I’ve always been really good at helping people get strong. I’ve helped nearly all of my male training partners over the years deadlift over 405 lbs, and most of them weighed around 180 lbs. Several have deadlifted over 525 lbs. One of my training partners full squatted 525 lbs and deadlifted 585 lbs, although I must admit he was built like an absolute tank (5’7″ and 225 lbs of pure steel). These are normal folks, not powerlifters and not steroid users. They don’t wear briefs or suits, nor do they even wear knee wraps or belts. My personal training clients typically see similar results in a very short amount of time. Within around two to four months I can get most healthy guys deadlifting 405 lbs. And this is with good form too, not rounded-back, hitching deadlifts you see on the internet. When I had my training studio Lifts, I specialized in training women. I trained regular women who were not athletes. At one point I had six different girls who could full squat at least 135 lbs, deadlift at least 185 lbs, and bust out at least 6 chin ups. When I helped train a squad of high school football players, I had two different linemen parallel squatting and deadlifting over 500 lbs (and they were in high school!).
-.-.-
TO DO -
1. Decide whether each statement agrees with the passage on strength training, answering yes or no and quoting the words that settle it: (a) one training partner full squatted 525 lbs and deadlifted 585 lbs; (b) the training partners wore knee wraps and belts; (c) the studio Lifts specialized in training women.
2. Carry on the passage on strength training, picking up right after its final sentence.

[Items from a dataset]
-.-.-
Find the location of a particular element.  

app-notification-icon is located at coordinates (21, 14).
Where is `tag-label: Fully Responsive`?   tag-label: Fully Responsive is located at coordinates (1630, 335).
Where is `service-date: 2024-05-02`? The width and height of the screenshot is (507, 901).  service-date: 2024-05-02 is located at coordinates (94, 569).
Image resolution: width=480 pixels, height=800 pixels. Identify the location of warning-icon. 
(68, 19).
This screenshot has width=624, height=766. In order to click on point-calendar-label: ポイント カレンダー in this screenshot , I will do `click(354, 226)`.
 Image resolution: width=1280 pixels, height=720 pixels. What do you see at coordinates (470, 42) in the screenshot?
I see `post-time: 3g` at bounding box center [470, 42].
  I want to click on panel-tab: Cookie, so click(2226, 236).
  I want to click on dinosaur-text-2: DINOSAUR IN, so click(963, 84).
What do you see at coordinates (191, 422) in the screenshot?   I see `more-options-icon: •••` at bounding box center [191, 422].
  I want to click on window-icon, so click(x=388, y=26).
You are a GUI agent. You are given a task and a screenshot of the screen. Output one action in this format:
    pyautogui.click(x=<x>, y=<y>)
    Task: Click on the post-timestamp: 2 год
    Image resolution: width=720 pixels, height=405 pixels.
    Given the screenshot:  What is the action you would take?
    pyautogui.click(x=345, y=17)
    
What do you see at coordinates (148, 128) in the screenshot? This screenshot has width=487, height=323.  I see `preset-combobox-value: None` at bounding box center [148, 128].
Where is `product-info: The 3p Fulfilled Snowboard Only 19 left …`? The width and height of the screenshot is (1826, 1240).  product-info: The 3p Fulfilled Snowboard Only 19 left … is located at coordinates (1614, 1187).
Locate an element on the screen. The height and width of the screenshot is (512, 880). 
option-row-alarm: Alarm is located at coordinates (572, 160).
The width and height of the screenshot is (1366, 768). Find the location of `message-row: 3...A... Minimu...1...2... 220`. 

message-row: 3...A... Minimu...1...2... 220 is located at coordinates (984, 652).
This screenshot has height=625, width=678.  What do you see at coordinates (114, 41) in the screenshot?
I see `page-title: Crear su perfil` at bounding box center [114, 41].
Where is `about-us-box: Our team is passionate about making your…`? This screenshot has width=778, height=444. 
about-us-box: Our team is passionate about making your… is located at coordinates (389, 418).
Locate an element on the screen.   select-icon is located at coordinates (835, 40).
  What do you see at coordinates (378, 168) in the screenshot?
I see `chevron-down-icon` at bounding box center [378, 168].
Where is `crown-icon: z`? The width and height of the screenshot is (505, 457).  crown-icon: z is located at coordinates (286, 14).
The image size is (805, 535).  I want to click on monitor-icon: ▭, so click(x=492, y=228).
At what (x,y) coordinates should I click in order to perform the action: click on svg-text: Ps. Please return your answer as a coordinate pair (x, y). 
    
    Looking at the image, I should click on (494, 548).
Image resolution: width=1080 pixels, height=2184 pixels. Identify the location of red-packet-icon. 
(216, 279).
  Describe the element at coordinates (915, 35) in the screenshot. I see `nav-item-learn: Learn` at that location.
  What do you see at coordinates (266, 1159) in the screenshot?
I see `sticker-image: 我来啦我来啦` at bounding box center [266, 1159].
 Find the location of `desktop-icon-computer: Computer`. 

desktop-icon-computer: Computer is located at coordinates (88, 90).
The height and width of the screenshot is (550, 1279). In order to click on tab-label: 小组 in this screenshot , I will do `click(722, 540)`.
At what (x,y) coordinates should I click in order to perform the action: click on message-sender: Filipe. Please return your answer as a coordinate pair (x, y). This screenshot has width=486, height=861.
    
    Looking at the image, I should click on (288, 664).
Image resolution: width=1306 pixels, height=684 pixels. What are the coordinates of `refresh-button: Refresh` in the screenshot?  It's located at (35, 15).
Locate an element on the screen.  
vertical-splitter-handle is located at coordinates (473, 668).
-.-.-
PER-TASK ANSWERS -
1.
(a) Yes: "One of my training partners full squatted 525 lbs and deadlifted 585 lbs"
(b) No: "nor do they even wear knee wraps or belts"
(c) Yes: "When I had my training studio Lifts, I specialized in training women."

2.
For some, this is not impressive. I venture to guess that many of today’s top trainers produce similar results. For others, it’s shocking. I’ve met tons of personal trainers who simply believe in “conditioning” and are “anti-strength.” For the record, it’s really easy to get people conditioned. Just don’t let them rest much and have them do a bunch of burpees, mountain climbers, interval sprints, sled pushes, hill sprints, or intervals on the Airdyne or row machine. Hand them a kettlebell or a jump rope, or just utilize a method that’s been popular for many decades called “Peripheral Heart Action” Training (which simply means alternating lower body, upper body, and core movements to get blood pumping to different parts of the body). Conditioning is important but it’s not very difficult to obtain. In fact, hand a ten year old kid a stop-watch and a whistle and tell them that they are going to be “trainer” for the day and I bet they could do a pretty good job of getting you “conditioned.” However, getting numerous clients to be considered “strong” is not so easy. It’s as much of an art as it is a science.
For this reason, I believe that it is imperative to have high expectations for your clients. If you’re satisfied with your clients doing lat pulldowns and never being able to do a chin up, guess what? They’ll never be able to do a chin up. If you think that half squatting 135 lbs is impressive for a male client, they’ll never get strong. It is often the trainer’s expectations that limits the client’s strength. Having high expectations is the best thing that you can do for your clients!
How does a trainer acquire “high expectations?” Knowledge, experience, and success. You have to see strong to know strong!
When I saw a video of one of Mike Boyle’s female clients busting out 3 chins ups with a 45 lb plate suspended between her legs, it encouraged me to get my female clients stronger at chin ups!
When I saw one of Nia Shank’s female clients deadlifting 225 lbs for 6 reps like it was cupcakes, it inspired me to get my girls stronger.
When I watch one of Jason Ferrugia’s female clients cranking out 13 chin ups, it reminds me how important it is to “expect” my female clients to be able to chin.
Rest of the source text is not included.